A Hierarchical Bayesian Dynamic Game for Competitive Inventory and Pricing under Incomplete Information: Learning, Credible Risk, and Equilibrium
Debashis Chatterjee
Abstract
We develop a hierarchical Bayesian dynamic game for competitive inventory and pricing under incomplete information. Two firms repeatedly choose order quantities and prices while facing two layers of uncertainty: unknown market demand and private rival characteristics. The framework combines Bayesian learning about demand and substitution with strategic belief updating about rival types. To make decisions robust to posterior uncertainty, we introduce a credible-risk criterion that rewards expected future profit while penalizing posterior predictive dispersion. This yields a conservative equilibrium concept in which firms learn, compete, and adapt simultaneously. The paper provides the model formulation, information structure, posterior updating mechanism, equilibrium definition, and a computational strategy based on belief-state dynamic programming.
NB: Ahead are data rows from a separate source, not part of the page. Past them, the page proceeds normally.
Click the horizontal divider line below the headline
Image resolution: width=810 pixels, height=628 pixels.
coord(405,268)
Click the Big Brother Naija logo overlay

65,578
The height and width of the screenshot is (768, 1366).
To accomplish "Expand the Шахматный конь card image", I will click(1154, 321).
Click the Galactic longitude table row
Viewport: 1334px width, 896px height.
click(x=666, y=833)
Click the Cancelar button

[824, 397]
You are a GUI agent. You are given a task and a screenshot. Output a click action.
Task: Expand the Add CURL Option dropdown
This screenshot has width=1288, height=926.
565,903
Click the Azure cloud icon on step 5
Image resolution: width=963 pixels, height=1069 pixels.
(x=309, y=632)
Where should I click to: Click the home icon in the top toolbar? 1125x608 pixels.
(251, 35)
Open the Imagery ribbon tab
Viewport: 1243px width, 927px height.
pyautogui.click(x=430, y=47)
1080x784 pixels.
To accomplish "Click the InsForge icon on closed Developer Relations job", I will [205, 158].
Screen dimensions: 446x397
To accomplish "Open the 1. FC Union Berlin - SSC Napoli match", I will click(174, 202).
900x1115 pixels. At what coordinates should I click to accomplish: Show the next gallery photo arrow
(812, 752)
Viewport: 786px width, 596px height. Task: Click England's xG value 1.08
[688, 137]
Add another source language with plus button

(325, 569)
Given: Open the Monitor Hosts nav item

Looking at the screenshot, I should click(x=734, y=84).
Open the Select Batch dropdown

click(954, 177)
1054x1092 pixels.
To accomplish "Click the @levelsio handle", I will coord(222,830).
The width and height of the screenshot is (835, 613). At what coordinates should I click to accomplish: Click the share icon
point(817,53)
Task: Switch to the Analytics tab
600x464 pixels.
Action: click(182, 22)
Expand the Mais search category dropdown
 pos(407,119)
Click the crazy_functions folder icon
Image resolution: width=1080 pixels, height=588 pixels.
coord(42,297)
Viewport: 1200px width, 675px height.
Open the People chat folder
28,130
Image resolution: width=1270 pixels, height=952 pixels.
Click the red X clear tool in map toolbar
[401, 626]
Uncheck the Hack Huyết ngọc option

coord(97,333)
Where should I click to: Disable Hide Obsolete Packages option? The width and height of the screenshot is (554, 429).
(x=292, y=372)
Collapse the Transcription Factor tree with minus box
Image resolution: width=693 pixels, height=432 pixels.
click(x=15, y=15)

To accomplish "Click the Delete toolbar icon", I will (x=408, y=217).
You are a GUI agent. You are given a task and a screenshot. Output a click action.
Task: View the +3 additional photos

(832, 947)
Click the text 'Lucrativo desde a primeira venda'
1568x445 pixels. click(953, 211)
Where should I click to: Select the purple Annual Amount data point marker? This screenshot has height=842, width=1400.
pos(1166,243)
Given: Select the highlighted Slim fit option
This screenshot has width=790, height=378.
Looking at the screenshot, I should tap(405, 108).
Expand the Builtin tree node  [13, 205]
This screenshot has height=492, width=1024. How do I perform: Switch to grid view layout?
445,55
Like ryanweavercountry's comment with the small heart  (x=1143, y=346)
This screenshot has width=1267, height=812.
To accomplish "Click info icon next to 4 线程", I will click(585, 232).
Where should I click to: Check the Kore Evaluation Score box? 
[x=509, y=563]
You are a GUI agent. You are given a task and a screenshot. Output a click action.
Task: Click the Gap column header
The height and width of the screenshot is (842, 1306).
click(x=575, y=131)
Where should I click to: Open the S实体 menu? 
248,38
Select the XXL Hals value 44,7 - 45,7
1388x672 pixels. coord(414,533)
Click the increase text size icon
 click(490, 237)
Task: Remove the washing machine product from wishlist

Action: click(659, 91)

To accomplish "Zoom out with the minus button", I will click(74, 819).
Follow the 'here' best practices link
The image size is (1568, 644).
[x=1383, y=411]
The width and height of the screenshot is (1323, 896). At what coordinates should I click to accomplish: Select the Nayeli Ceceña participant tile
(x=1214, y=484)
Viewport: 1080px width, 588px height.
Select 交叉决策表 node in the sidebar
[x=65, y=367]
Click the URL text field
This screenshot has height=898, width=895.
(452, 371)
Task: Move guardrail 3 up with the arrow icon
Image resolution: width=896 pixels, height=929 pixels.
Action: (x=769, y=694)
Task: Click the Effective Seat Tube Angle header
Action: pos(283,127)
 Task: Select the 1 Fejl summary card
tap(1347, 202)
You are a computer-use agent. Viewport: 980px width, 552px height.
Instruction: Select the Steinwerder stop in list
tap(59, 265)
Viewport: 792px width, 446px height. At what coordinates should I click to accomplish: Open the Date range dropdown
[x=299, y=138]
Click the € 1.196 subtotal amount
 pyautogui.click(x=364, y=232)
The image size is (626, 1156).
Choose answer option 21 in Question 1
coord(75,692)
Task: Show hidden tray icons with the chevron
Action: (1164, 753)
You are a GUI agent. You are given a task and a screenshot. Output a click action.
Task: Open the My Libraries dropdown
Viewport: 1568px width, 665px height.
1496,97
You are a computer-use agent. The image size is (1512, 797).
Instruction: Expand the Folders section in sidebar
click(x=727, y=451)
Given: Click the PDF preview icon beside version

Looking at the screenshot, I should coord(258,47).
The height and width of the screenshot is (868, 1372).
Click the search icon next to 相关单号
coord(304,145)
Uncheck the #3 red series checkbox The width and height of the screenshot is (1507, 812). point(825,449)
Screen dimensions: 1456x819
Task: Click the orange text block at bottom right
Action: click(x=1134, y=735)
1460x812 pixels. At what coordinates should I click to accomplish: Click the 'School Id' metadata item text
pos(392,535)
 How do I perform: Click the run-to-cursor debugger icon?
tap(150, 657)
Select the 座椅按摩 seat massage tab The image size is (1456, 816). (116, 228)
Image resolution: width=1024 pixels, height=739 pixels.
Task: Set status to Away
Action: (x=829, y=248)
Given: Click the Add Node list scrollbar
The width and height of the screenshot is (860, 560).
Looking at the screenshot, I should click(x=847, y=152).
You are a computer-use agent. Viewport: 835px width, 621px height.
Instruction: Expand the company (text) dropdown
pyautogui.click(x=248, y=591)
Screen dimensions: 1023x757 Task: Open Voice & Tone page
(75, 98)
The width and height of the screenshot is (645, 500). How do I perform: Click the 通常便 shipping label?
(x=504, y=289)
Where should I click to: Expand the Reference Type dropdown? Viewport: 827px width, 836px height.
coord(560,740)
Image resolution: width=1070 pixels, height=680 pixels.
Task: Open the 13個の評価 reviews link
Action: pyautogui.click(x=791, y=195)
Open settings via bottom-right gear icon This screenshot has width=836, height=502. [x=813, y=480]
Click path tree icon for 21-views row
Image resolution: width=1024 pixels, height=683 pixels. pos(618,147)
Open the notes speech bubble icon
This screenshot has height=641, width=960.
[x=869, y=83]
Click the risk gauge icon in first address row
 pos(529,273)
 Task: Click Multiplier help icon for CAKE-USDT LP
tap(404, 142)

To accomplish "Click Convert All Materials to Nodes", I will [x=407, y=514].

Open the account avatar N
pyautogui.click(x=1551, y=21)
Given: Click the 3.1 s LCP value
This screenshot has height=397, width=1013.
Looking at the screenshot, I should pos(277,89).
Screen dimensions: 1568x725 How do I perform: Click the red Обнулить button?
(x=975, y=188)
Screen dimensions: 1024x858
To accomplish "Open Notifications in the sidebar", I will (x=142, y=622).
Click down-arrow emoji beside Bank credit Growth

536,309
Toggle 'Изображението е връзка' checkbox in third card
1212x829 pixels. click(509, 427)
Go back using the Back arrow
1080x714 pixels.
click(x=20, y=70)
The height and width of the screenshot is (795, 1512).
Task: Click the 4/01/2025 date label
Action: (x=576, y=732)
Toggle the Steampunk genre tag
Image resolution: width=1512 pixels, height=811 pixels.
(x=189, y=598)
A simulation study shows that Bayesian learning is crucial for strong performance and that the credible-risk rule is especially effective as an operational regularizer under uncertainty. A real-data illustration on a high-dimensional protein-expression dataset demonstrates that the same uncertainty-aware Bayesian principle can produce biologically interpretable subgroup and latent-state findings. The proposed framework offers a unified bridge between Bayesian game theory and operations research, with practical relevance for competitive decision-making in uncertain and information-limited environments.